» **Exercise goal**:
Please rewrite the rows in the stretch from the line containing "You are a computer-use agent. The" through the line containing "Select the 2024", changing "pixels" to "px" and leaving everything else unchanged.

» **Data entries**:
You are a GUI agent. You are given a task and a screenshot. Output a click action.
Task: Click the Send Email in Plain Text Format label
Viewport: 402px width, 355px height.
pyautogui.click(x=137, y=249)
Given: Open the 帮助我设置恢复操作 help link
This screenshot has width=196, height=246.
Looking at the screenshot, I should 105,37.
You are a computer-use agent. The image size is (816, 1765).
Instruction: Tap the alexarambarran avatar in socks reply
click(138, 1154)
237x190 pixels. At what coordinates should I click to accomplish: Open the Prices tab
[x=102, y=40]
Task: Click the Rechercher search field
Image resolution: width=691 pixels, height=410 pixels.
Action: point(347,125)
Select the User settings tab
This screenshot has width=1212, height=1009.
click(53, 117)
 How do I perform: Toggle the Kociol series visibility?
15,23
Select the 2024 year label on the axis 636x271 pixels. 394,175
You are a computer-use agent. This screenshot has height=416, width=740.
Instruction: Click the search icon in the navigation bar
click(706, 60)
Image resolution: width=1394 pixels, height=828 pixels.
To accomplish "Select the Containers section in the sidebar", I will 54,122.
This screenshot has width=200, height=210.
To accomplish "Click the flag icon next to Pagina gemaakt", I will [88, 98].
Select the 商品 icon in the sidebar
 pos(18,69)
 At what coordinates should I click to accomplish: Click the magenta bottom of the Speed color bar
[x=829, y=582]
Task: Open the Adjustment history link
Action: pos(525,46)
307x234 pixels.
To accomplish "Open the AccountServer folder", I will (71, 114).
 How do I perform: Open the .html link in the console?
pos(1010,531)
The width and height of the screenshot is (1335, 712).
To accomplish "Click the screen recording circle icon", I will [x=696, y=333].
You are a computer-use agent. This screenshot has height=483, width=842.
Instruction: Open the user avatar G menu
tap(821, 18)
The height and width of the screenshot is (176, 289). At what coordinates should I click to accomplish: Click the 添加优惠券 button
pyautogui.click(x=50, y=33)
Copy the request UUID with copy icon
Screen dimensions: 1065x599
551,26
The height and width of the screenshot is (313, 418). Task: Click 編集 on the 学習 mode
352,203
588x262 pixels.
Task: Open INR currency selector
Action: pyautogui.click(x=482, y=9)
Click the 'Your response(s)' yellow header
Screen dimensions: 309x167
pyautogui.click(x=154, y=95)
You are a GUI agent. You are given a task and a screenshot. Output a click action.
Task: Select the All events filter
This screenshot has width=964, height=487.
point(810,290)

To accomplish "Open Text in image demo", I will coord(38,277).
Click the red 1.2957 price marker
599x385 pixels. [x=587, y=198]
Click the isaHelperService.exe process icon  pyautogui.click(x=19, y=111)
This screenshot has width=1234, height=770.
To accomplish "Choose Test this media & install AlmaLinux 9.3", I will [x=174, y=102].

» **Exercise answer**:
You are a computer-use agent. The image size is (816, 1765).
Instruction: Tap the alexarambarran avatar in socks reply
click(138, 1154)
237x190 px. At what coordinates should I click to accomplish: Open the Prices tab
[x=102, y=40]
Task: Click the Rechercher search field
Image resolution: width=691 px, height=410 px.
Action: point(347,125)
Select the User settings tab
This screenshot has width=1212, height=1009.
click(53, 117)
 How do I perform: Toggle the Kociol series visibility?
15,23
Select the 2024 year label on the axis 636x271 px. 394,175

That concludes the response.